Reproduce word for word the stretch of the passage on UK press and broadcasting regulation from "In practice, journalists" through "codes are ignored.".
==== Given text ====
In practice, journalists and newspaper editors ignore most of these non-legally binding codes. For example, both of the codes as PCC’s code iii) stipulates that “it is unacceptable to photograph individuals in private places without their consent.” NUJ point 5, “A journalist shall obtain information, photographs and illustrations only by straightforward means”. The number of times which “private” pictures are on the cover of the tabloid newspapers in the UK or the glossy Paris-Match magazine, may suggest otherwise. Recent developments in the “phone hacking” scandal hitting the News of the World demonstrates that the main points of the codes are ignored.

Because the PCC has no legal power nor can it impose fines, there is “a gentleman’s agreement” between the press and the Government on the fact that the press regulates itself by fear of the creation of a legal body to “frame” it.

On the other hand, broadcasting regulations are more binding. The Broadcasting Acts of 1990, 1996 and the Communications Act 2003 are enforced by OFCOM (formerly the ITC and Radio Authority) which ensures impartiality and “common sense” in terms of religion, politics and law. OFCOM has the powers to remove the licences from the operator as per the precedent of Med TV in 1999. In addition to those legal powers, OFCOM has developed lengthy codes which deal with content. Each code is very detailed and journalists in the private TV industry must follow these.
==== Supplied material ====
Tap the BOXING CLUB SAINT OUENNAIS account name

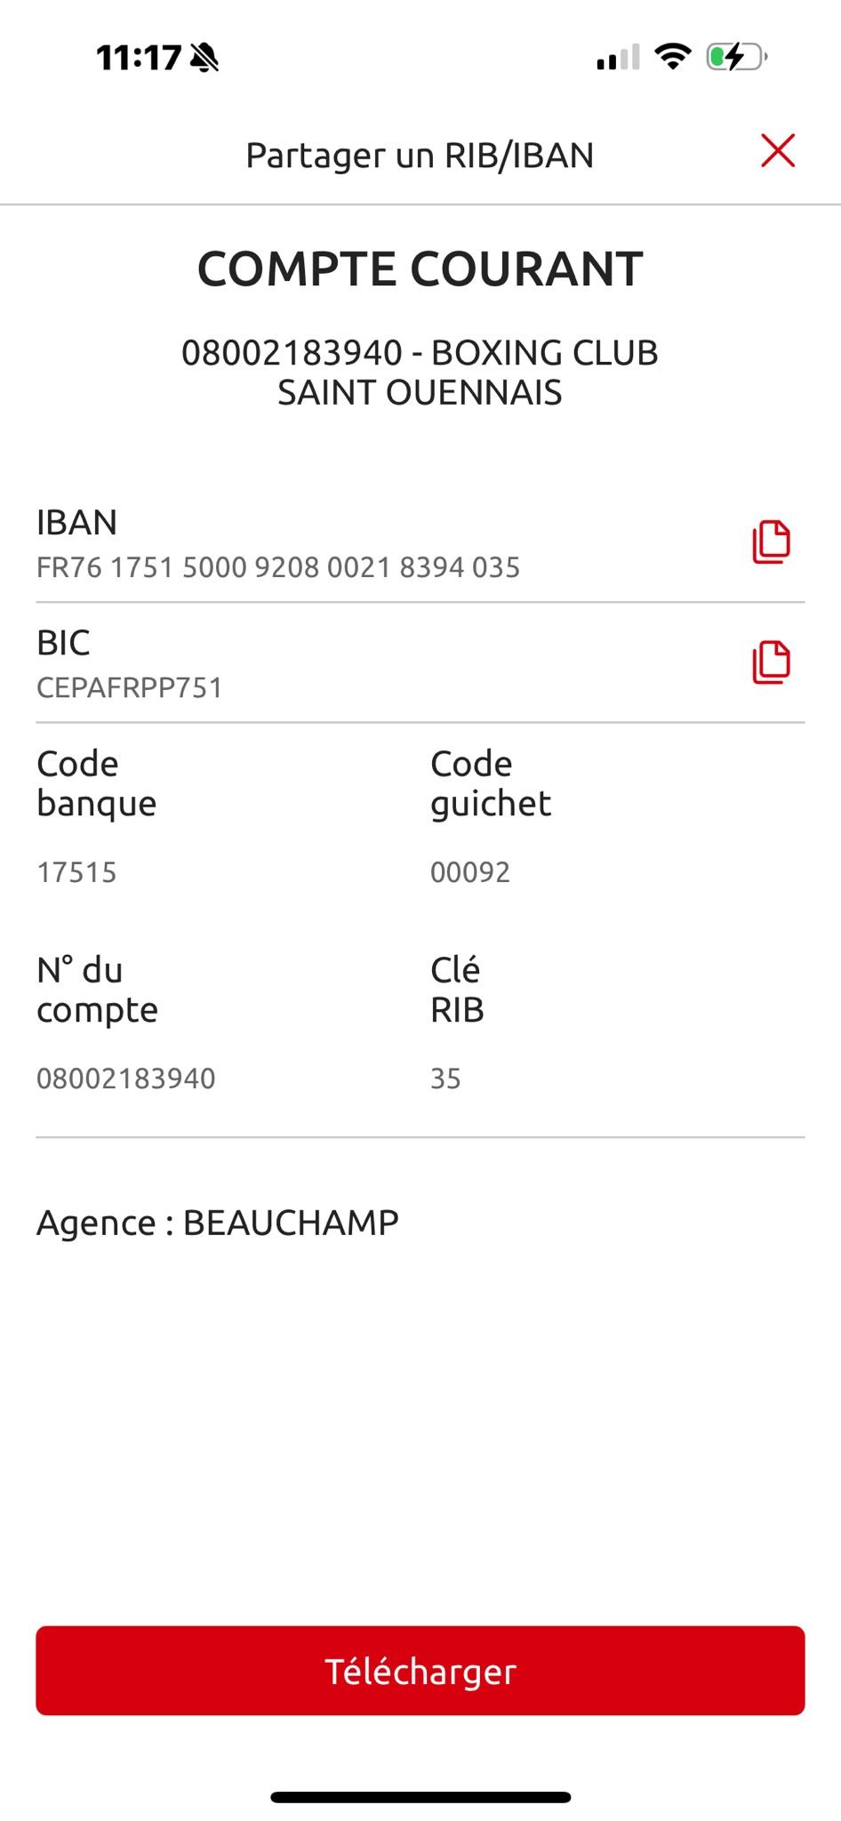[x=421, y=373]
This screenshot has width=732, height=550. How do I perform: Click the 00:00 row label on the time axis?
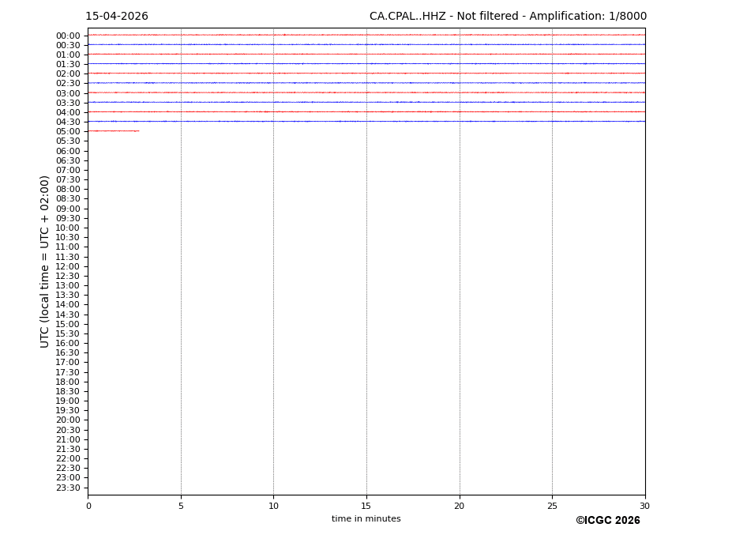click(x=67, y=36)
====
Final result:
In practice, journalists and newspaper editors ignore most of these non-legally binding codes. For example, both of the codes as PCC’s code iii) stipulates that “it is unacceptable to photograph individuals in private places without their consent.” NUJ point 5, “A journalist shall obtain information, photographs and illustrations only by straightforward means”. The number of times which “private” pictures are on the cover of the tabloid newspapers in the UK or the glossy Paris-Match magazine, may suggest otherwise. Recent developments in the “phone hacking” scandal hitting the News of the World demonstrates that the main points of the codes are ignored.